СТАТЬЯ:

▶

Однако Липскеров поступает гораздо интереснее, нежели предлагает простое изложение такого рода идей. Само пространство текста погружено в статичный одномерный коллоид умирания: действие закольцовано таким образом, что нарратив развивается бесконечно, напоминая некую метафизическую сказку про белого бычка. Вообще «Последний сон разума», наверное, наиболее удачное художественное воплощение известного физического одномерного конструкта, именуемого лентой Мёбиуса, здесь вдвойне оправданного, благодаря заглавной теме и смыслу текста.

Таким образом, территория нарратива обращается в точку, в нуль, благодаря чему высвобождается возможность бытия многомерного мортального континуума, в котором и развиваются неподвластные обычной логике и чувствам события, отяжеленные не менее загадочными смыслами. Я бы назвал философию Липскерова новой диалектикой, в некотором смысле, магической диалектикой n-измерений: «А что, на все воля Божья! - наехал Синичкин круче. - Никто не знает, близок ли, далек его конец! Вон на Магистральной улице чемпион мира по штанге в ларьке пивом торговал, гора мышц, здоровье как у быка, так обвалился балкон на десятом этаже и сплющил ларек вместе с чемпионом. Диалектика!» [11 : 364]. Банальное в общем-то событие обретает статус границы множества измерений: Божий промысел и классическая диалектика мирно уживаются в мортальном пространстве почти-ничто...

Лучшим обозначением уникальности хронотопа романа становится смерть майора Погосяна. «Вы целиком проживете этот год, - ответил Семен. - До последней секунды. Но ни секунды в следующем. Вы умрете в тот самый короткий миг паузы между годами» - такое предсказание дает Погосяну дерево-пророк [11 : 386]. Вот эта нуль-точка внутри времени, а точнее, вне его - и есть территория липскеровского романа. Фатальный замысел воплощается: раздавшийся в 23 : 59 выстрел обрывает жизнь Погосяна ровно в 00 : 00. То есть в неуловимый миг прихода самой смерти, в момент нулевого времени...

Многомерность романа позволяет выделить в нем огромное количество сюжетных слоев и мотивных линий, своего рода, смысловых трасс. Но все эти сюжетные и мотивные нити тонко переплетаются и взаимоотражаются, и связь эта также относится к классу многомерных, простыми сопоставлениями и сравнениями никакого «классического» гармонического единства здесь не добьешься. Мы же в нашей статье только пытаемся дать некоторые наброски, имеющие, скорее, характер подступов к теме.

Итак, смертью, а точнее умиранием пронизаны «жизни» всех без исключения действующих лиц, эти жизни на наших же глазах и обрываются. Из значимых фигур выживает только родитель-трансформ, капитан милиции Синичкин. И Митя Петров, и начальник отдела Погосян, и Илья с Айзой, и Мыкин с Митрохиным, и дети Ильи Батый, Жанна и Семен - все они скончаются еще до «финала», если вообще о финале можно говорить. Центральная интрига романа все же явно выделяется; ей становится троекратная встреча-смерть Ильи и Айзы, сопровождающаяся бесконечной инкарнацией-метаморфозой.

◀

ЗАДАНИЕ: Кто из значимых персонажей романа, по словам статьи, остается в живых? Эти записи никак не связаны со статьей.

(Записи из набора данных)
▶

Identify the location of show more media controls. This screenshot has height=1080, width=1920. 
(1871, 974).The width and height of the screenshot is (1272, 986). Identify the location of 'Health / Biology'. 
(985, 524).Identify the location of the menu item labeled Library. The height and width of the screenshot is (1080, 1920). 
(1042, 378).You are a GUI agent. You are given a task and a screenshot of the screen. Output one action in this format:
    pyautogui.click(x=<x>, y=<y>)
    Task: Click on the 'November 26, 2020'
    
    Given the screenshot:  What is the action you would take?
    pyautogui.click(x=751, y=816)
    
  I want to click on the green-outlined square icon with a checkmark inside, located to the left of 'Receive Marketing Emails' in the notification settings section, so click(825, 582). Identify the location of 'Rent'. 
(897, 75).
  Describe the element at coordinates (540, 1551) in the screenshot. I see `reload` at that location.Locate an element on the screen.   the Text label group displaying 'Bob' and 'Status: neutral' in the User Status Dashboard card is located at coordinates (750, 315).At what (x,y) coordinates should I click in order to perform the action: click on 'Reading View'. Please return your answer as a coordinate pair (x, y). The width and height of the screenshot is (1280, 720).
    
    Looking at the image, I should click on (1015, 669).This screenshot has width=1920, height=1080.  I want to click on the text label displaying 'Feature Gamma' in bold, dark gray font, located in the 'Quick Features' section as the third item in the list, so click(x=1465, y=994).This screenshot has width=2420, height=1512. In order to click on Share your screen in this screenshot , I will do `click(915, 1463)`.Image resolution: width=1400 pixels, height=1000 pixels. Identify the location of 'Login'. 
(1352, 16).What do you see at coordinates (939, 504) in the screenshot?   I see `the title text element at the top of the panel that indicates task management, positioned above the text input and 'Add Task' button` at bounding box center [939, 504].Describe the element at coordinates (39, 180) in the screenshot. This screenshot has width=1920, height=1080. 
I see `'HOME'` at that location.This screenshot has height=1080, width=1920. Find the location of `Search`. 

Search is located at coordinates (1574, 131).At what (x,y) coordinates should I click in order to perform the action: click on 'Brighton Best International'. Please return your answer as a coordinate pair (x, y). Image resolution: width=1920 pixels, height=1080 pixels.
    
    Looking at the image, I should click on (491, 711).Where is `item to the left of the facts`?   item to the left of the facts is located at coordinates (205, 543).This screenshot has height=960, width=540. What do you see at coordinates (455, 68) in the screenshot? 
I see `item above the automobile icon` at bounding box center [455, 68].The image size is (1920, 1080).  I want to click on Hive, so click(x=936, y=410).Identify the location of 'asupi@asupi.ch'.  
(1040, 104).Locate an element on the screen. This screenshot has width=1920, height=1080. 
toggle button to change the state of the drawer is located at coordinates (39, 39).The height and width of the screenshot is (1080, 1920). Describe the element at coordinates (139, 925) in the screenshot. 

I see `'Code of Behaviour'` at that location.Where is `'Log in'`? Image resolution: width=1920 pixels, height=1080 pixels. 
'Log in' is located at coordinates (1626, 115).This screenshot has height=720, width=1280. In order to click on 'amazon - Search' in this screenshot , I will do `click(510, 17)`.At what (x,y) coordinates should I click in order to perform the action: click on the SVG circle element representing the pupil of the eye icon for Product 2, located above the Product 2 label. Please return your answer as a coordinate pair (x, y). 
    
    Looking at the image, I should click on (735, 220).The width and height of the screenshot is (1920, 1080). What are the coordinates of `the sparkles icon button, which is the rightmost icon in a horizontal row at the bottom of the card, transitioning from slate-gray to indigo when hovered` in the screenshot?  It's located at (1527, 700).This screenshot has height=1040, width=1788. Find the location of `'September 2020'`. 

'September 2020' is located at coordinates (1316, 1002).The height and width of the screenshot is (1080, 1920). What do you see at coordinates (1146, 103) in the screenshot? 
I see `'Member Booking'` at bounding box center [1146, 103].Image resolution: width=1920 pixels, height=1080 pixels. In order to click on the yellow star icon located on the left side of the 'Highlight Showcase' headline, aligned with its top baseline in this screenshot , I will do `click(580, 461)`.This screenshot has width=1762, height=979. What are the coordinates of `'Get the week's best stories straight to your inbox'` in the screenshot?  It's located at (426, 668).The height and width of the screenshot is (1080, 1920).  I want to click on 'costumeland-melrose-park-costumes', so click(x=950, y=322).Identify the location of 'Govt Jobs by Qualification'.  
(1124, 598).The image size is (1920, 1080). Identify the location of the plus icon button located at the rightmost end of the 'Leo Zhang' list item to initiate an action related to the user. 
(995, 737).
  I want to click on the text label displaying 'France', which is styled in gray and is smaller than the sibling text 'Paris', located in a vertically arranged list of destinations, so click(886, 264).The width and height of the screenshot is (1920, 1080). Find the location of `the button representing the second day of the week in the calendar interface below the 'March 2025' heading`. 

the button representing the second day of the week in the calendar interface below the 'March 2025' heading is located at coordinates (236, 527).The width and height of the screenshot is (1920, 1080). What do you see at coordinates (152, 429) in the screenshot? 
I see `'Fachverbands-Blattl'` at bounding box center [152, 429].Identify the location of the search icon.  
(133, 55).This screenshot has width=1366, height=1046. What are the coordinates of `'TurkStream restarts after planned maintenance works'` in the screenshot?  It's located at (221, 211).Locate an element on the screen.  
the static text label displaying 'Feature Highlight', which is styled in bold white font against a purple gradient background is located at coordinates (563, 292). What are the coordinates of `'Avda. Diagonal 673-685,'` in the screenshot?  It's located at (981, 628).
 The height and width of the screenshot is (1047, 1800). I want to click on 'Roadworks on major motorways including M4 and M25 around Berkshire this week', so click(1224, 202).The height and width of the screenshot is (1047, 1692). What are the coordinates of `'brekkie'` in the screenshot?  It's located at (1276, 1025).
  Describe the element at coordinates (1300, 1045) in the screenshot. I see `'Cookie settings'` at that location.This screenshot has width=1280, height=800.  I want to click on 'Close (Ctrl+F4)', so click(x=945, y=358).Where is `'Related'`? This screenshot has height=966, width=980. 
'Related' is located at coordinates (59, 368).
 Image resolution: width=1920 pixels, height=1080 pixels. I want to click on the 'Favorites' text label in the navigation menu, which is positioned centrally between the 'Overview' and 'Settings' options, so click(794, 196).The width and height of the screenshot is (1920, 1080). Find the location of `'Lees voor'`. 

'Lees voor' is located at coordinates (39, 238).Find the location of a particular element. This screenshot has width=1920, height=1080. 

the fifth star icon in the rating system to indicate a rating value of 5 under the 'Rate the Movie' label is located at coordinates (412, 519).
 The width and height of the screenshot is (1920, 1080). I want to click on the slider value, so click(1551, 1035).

◀

РЕШЕНИЕ: Капитан милиции Синичкин.